I've been cruising the trails a bit in the last couple weeks, checking for downed trees, removing downed trees, pruning branches out of the trail, etc. I love doing this, the physical activity makes me feel good, the fresh air agrees with my lungs, and I get to enjoy the beauty of the park while getting paid for it. Another benefit is seeing all the wildlife activity that goes on in the park. Winter is the time when I really get to see what's going on, as everything leaves its story in the snow. That's not to say that nothing happens the rest of the year, it's just not as visible.
Last weekend, I noticed a lot of deer tracks, and realized that the trail I was following goes right through a deer yard. Then I found what amounted to a snowshoe hare super-highway. I never realized that we even had them in the park until I found their tracks in the snow. I found where a hare had been nibbling buds off a beech tree, they make a nice, clean cut, like someone had been out with a pair of pruning shears. There was also the usual smattering of little rodent tracks, mostly red squirrels digging up food caches and little mousie tracks going wherever it is little mousies go and doing whatever little mousies do in the winter. Further down the trail, I was excited to find ruffed grouse tracks under some shrubby little evergreens. My informed source tells me that they eat a lot of buds off trees and shrubs at this time of year, so I'm guessing that it might have been having a snack under there, or maybe seeking shelter from the snow. The best, though, were the fisher tracks that I found. It had travelled along the top of an old stone wall, jumping off every now and then to investigate here and there where a squirrel, hare, or mouse had been, and looking for its dinner. I spotted the tracks where the trail passes through a gap in the wall and traced them forward for a bit and then back-tracked them for about ten or fifteen feet. It was a lovely day to be out and a lot of fun seeing what else had been out before me.
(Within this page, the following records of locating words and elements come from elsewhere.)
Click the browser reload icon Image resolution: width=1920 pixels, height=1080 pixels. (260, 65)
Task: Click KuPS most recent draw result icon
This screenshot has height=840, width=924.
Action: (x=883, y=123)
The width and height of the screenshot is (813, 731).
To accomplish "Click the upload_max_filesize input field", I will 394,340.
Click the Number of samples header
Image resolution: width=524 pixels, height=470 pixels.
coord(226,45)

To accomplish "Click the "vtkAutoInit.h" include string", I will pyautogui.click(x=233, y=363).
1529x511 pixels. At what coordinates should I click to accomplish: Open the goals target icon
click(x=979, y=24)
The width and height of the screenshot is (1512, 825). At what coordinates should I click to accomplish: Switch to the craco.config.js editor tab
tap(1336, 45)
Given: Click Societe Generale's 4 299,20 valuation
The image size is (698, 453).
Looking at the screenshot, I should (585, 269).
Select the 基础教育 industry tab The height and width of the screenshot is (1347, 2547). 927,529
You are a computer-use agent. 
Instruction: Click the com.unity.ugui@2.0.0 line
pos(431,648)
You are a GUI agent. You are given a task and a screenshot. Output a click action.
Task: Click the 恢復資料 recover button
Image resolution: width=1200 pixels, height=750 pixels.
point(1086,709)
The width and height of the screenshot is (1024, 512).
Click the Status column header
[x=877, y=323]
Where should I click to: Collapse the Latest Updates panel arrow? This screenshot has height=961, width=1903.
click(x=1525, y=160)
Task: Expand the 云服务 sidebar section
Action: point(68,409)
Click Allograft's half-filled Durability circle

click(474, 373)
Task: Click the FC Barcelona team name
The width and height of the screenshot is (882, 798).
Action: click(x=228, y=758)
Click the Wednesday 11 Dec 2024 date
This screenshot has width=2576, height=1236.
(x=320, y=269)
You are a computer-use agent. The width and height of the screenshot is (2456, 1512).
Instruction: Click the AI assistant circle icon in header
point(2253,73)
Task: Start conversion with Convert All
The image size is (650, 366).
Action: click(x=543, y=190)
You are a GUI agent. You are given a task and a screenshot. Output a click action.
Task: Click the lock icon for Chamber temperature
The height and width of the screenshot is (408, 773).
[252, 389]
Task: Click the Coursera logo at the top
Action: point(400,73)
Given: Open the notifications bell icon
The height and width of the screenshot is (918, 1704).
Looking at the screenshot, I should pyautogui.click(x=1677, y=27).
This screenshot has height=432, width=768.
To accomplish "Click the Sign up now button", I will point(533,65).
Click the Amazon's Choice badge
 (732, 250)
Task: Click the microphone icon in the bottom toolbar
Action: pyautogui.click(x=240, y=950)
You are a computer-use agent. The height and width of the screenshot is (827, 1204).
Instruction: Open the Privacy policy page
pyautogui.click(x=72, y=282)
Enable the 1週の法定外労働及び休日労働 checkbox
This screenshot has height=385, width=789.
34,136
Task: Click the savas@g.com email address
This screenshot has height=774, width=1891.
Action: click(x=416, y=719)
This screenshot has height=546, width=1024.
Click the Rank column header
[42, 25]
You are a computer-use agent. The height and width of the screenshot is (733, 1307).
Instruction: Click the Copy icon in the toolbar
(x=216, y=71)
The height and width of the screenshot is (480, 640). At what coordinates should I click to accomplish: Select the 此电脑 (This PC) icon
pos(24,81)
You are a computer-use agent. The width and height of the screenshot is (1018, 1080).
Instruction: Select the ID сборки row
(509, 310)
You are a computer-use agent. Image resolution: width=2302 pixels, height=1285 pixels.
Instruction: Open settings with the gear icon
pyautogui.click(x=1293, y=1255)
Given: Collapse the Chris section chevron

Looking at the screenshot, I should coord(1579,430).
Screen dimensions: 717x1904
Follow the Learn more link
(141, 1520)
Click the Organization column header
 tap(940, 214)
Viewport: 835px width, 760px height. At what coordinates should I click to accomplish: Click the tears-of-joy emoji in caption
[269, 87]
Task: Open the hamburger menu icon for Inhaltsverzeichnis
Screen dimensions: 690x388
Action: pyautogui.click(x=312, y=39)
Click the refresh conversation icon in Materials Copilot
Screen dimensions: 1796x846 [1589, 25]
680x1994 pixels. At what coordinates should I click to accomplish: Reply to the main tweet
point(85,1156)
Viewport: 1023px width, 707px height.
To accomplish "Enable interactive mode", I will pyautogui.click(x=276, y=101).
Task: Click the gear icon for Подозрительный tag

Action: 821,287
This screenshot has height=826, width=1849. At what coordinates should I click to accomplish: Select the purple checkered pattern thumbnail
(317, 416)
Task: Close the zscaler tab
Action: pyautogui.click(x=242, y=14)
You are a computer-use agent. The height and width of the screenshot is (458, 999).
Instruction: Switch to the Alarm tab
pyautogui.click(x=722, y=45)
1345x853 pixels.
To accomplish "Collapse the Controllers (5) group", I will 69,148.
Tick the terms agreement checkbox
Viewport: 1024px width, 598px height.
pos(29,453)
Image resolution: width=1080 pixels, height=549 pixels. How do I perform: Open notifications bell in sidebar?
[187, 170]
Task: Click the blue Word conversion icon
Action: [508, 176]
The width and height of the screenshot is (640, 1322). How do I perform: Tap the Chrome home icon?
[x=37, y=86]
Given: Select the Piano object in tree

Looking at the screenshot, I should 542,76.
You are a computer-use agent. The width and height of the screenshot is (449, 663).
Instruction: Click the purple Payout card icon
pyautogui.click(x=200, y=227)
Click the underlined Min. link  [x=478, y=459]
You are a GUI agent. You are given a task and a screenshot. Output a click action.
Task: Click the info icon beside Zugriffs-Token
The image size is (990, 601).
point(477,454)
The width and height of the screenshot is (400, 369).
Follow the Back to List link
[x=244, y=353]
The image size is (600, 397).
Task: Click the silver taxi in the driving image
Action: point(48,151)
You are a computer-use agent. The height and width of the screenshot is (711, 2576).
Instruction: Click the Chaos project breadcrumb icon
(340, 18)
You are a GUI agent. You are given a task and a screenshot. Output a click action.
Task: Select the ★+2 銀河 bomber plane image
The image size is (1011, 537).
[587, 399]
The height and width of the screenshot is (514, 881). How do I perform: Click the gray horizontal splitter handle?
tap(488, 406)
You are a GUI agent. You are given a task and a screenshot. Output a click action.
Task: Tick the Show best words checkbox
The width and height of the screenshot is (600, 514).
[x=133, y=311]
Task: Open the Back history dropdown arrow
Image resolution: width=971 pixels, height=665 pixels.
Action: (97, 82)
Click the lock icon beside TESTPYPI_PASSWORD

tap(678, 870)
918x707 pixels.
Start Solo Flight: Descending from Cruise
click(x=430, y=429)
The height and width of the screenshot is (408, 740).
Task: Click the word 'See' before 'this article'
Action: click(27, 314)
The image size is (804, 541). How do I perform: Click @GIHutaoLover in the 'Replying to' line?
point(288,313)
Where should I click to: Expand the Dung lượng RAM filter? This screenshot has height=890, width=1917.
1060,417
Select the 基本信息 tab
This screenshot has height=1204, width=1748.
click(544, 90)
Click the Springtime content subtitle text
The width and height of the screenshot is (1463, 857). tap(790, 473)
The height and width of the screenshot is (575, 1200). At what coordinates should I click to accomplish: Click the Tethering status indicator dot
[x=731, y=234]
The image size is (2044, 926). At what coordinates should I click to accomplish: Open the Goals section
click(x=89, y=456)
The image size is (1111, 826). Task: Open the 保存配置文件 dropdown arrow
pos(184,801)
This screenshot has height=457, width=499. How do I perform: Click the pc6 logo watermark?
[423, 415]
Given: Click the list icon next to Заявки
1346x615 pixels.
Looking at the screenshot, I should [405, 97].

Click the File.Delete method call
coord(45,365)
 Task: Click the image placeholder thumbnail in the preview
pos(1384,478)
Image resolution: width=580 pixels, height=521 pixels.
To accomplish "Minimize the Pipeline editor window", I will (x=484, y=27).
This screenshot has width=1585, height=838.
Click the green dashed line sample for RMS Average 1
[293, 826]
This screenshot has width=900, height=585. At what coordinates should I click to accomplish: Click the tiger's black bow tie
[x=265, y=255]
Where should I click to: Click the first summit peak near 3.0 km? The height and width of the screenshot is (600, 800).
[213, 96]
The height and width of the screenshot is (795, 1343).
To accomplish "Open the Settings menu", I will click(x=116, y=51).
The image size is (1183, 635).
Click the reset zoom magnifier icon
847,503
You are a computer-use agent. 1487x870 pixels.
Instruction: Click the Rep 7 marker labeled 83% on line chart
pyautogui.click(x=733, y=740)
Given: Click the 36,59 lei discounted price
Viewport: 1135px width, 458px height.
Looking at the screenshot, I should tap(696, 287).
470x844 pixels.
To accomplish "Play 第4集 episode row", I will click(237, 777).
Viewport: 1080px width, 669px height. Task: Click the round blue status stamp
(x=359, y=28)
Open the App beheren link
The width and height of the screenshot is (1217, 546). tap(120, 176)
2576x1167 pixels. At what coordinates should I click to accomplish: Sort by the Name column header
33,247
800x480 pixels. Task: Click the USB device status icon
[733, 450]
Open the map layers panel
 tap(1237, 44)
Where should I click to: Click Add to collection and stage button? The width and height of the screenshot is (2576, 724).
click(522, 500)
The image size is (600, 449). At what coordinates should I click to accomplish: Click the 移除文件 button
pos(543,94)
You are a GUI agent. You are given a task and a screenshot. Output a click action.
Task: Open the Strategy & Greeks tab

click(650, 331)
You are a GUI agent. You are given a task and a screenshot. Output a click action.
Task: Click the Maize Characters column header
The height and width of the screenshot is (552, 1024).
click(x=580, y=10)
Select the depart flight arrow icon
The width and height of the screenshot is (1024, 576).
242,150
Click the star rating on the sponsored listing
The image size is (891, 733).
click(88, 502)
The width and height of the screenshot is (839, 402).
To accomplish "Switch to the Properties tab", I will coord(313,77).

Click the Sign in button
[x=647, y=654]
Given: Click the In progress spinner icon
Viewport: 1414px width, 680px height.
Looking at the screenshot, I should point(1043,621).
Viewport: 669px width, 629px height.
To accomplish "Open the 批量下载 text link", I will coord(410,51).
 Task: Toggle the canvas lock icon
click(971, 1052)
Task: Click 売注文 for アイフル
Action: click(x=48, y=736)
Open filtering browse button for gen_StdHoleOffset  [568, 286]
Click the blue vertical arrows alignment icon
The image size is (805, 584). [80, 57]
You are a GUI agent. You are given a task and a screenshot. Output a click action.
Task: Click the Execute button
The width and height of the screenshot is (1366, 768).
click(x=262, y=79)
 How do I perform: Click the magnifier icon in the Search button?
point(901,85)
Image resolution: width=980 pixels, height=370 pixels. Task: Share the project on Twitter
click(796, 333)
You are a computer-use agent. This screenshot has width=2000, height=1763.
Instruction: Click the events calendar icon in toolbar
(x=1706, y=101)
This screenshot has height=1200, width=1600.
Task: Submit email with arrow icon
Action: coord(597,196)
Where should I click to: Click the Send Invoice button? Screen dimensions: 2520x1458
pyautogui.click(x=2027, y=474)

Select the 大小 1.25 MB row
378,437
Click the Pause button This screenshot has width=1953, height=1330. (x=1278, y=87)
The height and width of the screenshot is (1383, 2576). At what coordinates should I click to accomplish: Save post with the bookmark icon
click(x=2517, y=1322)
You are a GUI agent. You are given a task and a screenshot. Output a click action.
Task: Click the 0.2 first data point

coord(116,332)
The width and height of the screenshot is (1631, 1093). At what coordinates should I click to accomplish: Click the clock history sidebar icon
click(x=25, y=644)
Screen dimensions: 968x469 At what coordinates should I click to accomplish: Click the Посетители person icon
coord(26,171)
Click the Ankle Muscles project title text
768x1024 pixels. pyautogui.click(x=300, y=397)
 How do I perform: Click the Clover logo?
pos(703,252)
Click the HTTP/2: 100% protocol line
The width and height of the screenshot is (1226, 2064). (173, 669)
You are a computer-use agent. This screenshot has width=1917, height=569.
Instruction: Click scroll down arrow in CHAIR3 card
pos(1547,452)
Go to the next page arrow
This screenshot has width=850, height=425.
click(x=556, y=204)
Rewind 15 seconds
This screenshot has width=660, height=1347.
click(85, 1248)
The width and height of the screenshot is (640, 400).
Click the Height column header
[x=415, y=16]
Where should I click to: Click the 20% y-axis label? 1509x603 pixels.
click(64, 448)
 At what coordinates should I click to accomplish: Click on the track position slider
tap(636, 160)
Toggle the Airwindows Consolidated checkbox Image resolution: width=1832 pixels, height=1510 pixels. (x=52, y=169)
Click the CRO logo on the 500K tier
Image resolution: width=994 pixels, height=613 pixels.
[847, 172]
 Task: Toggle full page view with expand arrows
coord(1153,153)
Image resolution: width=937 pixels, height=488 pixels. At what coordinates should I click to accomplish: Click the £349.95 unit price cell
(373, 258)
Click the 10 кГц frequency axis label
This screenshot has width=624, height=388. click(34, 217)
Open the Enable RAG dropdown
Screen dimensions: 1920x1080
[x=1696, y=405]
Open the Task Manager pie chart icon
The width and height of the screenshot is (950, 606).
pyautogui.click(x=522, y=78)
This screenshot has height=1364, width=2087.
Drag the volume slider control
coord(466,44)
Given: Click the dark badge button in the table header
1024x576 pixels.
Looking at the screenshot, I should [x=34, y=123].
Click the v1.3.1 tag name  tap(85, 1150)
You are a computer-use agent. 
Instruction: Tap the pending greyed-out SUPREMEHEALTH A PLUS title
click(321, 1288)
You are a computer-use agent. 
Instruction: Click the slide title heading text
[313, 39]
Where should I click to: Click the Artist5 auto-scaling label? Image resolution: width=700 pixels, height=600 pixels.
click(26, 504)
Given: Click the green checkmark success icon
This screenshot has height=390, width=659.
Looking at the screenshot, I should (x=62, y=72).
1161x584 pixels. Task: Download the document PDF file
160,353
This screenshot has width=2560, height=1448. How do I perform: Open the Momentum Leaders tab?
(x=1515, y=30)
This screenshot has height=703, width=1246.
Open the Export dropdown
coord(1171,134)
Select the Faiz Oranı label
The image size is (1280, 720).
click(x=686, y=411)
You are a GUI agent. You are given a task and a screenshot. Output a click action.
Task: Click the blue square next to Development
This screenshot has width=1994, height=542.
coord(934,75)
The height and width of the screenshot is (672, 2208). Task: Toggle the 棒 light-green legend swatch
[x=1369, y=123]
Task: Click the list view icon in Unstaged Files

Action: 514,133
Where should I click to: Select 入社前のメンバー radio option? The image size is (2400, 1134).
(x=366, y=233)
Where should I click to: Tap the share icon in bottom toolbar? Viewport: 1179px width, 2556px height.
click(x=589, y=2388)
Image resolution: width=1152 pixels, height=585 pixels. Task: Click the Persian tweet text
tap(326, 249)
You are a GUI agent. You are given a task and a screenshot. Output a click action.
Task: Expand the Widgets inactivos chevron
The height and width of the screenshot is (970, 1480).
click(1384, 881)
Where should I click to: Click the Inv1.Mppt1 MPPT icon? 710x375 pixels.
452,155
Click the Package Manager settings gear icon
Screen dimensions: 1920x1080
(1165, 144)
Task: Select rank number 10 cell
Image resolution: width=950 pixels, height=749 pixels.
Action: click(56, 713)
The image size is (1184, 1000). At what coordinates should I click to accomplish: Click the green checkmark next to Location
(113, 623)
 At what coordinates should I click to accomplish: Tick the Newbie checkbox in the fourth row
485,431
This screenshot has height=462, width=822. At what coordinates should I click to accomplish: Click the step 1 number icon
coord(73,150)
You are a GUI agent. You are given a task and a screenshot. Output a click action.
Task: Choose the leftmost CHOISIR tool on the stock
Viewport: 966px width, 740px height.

Yesterday, I found where some deer had come into the park right near the entrance, crossed the road to the lower parking area and been digging under the oak trees looking for acorns. They were back last night and dug around the drainage ditch. A fisher had come across the field and poked around the little grove of pine trees behind the manager's house. It had given several trees with significant squirrel activity a lot of attention before heading off across the corner of the manager's lawn and back across the road to the other side of the park. I've also noticed that there is a mouse highway by my outhouse and that they seem to like to shelter in the corners of the outhouse now and then, leaving little poops behind as their calling cards.
Today, I headed back out onto the trails and found I was the first human to walk one particular trail since the snow on Wednesday. The deer had been using it regularly, though, and there were tracks of several different sizes, as well as signs were they had been browsing on the tips of hemlocks and beech trees. Deer tear the branches, as opposed to the hare's neat snip. Lots of hare activity, as well as squirrel (both gray and red), mouse, weasel and fisher. Later, on a more open trail, I came across wild turkey and ruffed grouse tracks. Part of me really wanted to follow the grouse tracks to see if I could find one, but the snow also shows where I've been, and I can't very well lecture people about staying on the trails if I don't do it, now can I? I also found the tracks of what I think were the same fisher as last week, the one on the stone wall. I found fisher tracks going across the trail (different trail from last week, but close to it) and check to see where they were going and coming from. Sure enough, it came off a stone wall and headed back up onto another one. The wall that it had come from was the same wall that crosses the other trail from last week. Fishers have large home ranges and do a lot of traveling, so this might have been the next sweep through. All I know for sure is that it came after the red squirrel and snowshoe hare and before the unleashed dog and the wild turkeys. The other fun thing I found were crow tracks, as well as the marks left in the snow by their wings when they took flight again.
I'm looking forward to the next snowfall and the stories I'll find on the newly blank surface.